» Work request
All lines with the word "will" must be pulled from the entries below.
────────────────────────────────────────
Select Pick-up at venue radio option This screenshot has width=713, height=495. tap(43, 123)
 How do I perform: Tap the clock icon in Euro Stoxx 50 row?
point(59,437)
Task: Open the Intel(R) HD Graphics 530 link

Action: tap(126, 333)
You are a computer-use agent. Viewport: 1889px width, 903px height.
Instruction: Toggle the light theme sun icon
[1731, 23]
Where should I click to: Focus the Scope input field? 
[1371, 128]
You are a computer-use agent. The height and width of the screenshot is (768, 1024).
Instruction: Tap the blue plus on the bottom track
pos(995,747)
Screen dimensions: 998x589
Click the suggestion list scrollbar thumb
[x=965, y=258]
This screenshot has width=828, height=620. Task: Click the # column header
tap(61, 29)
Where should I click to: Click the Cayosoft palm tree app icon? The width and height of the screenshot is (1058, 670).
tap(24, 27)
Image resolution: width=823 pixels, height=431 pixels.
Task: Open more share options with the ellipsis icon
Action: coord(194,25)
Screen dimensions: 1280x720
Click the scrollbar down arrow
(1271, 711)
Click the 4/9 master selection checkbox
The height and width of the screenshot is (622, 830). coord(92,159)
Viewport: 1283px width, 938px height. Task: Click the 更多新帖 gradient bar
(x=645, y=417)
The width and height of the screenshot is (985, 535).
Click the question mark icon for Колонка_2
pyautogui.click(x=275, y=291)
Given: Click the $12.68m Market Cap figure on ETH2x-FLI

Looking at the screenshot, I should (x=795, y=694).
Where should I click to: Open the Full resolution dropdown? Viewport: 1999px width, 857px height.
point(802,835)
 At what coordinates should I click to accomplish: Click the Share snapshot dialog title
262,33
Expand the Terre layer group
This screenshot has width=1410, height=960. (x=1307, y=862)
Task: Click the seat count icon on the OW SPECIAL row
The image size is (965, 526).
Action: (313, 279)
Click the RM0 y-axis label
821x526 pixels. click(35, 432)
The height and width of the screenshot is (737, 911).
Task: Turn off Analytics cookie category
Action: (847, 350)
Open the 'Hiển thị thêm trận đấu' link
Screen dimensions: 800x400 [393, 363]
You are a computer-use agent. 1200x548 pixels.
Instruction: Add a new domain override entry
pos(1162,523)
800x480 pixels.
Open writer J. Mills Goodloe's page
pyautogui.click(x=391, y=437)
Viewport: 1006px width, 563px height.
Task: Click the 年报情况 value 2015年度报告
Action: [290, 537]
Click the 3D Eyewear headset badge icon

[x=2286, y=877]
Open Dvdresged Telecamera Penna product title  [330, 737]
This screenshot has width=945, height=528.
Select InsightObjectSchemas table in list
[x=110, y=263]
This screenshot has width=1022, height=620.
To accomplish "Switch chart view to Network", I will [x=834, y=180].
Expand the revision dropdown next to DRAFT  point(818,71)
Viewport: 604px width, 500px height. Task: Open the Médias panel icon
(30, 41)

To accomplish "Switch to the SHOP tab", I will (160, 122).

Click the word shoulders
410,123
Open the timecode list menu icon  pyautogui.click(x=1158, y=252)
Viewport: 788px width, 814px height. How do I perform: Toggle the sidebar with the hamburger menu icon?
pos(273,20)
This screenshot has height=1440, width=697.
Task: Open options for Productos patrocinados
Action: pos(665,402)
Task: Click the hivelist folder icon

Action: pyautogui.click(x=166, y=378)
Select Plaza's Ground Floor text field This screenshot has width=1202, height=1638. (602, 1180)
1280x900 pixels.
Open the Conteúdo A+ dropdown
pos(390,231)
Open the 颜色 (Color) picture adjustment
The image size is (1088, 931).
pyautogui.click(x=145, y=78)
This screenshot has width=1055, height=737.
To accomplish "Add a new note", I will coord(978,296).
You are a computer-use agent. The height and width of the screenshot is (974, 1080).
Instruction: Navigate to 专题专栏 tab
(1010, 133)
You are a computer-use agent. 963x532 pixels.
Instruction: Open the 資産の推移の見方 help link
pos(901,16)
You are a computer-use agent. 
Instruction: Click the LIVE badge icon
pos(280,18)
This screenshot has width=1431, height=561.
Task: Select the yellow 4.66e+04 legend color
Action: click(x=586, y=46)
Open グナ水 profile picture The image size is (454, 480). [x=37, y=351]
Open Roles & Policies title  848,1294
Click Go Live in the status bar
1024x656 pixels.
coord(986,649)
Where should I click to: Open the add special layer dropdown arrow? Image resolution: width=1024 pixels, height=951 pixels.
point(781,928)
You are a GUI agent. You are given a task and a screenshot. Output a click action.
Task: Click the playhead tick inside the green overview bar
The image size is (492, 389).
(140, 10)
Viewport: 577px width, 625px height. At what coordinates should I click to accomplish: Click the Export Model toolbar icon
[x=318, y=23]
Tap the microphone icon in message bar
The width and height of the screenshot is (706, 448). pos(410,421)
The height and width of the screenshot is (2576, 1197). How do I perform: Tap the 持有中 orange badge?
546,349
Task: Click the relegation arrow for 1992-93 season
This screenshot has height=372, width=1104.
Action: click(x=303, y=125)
────────────────────────────────────────
» Exercise solution
To accomplish "Switch chart view to Network", I will [x=834, y=180].
To accomplish "Switch to the SHOP tab", I will (160, 122).
To accomplish "Add a new note", I will coord(978,296).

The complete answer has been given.